Marco Antônio Boiadeiro

Personal information
- Full name: Marco Antônio Ribeiro
- Date of birth: 13 June 1965 (age 60)
- Place of birth: Américo de Campos, Brazil
- Position: Midfielder

Senior career*
- Years: Team / Apps / (Gls)
- 1985: Botafogo-SP
- 1986–1988: Guarani / 40 / (2)
- 1989–1991: Vasco da Gama / 24 / (1)
- 1991–1993: Cruzeiro / 46 / (2)
- 1994: Flamengo / 15 / (0)
- 1994–1995: Corinthians / 17 / (2)
- 1996: Rio Branco
- 1996: Anápolis
- 1997–1998: América-MG
- 1998–1999: Atlético Mineiro / 16 / (0)
- 2000: Sãocarlense

International career
- 1993: Brazil / 5 / (0)

= Marco Antônio Boiadeiro =

Brazilian footballer (born 1965)

Marco Antônio Ribeiro, commonly known as Marco Antônio Boiadeiro, or simply as Boiadeiro (born 13 June 1965), is a Brazilian former footballer who played as a midfielder for several Série A clubs.
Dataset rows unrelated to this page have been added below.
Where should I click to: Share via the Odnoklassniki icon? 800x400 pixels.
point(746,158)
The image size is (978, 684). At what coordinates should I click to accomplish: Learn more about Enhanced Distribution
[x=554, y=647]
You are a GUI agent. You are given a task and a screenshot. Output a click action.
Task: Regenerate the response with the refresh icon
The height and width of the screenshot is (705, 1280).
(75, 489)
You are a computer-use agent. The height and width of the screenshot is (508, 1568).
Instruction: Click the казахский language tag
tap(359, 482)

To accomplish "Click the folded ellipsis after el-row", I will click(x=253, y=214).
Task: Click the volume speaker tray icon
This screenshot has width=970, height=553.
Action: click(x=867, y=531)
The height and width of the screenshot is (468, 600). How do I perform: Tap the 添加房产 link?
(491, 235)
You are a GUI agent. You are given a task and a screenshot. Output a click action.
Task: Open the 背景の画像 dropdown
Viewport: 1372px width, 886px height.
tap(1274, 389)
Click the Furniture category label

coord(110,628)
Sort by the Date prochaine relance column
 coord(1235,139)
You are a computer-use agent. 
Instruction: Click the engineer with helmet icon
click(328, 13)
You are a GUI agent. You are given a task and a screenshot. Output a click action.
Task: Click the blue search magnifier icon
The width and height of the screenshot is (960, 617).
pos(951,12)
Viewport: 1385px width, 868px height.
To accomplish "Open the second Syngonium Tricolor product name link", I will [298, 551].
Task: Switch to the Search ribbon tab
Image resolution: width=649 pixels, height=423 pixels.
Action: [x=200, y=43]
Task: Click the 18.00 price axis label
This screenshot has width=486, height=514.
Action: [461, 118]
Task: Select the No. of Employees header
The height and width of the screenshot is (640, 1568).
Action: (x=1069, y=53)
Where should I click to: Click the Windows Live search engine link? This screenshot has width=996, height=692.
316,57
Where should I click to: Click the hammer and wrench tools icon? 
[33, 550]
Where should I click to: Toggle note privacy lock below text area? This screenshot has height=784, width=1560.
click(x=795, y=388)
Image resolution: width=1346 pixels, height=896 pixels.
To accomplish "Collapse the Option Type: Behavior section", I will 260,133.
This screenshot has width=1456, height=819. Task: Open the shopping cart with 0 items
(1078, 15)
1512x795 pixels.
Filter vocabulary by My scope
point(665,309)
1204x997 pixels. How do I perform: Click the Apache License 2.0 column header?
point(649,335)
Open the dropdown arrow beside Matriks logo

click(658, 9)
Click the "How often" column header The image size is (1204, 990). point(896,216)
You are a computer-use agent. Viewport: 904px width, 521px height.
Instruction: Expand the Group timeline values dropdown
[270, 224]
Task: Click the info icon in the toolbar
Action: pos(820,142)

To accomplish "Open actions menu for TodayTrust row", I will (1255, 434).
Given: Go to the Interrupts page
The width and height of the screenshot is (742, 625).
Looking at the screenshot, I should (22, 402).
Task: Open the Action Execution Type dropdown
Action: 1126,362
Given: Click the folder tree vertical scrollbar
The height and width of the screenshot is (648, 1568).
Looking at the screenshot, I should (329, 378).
He also played for the Brazil national team.

==Club career==
Born in Américo de Campos, Boiadeiro started his professional career in 1985, defending Botafogo de Ribeirão Preto. He moved to Guarani in 1986, leaving the club two years later, then defending Vasco da Gama from 1989 to 1991. Boiadeiro defended Cruzeiro from 1991 to 1993, then spent a season with Flamengo in 1994, playing 15 games for the club. He played for Corinthians during the 1994 and the 1995 seasons, then played briefly in 1996 for Rio Branco and Anápolis. Boiadeiro defended two clubs from Belo Horizonte, América Mineiro in 1997 and in 1998, and Atlético Mineiro in 1998 and in 1999. Marco Antônio Boiadeiro retired in 2000, while defending Sãocarlense of São Paulo state

==International career==
Boiadeiro played five games for the Brazil national team in 1993, including four Copa América games. His first game was played on June 6, against the United States, while the last game was played against Argentina on June 27, where he missed his shot at the penalty shootout in that tournament's quarter finals, costing Brazil the spot at the semifinals.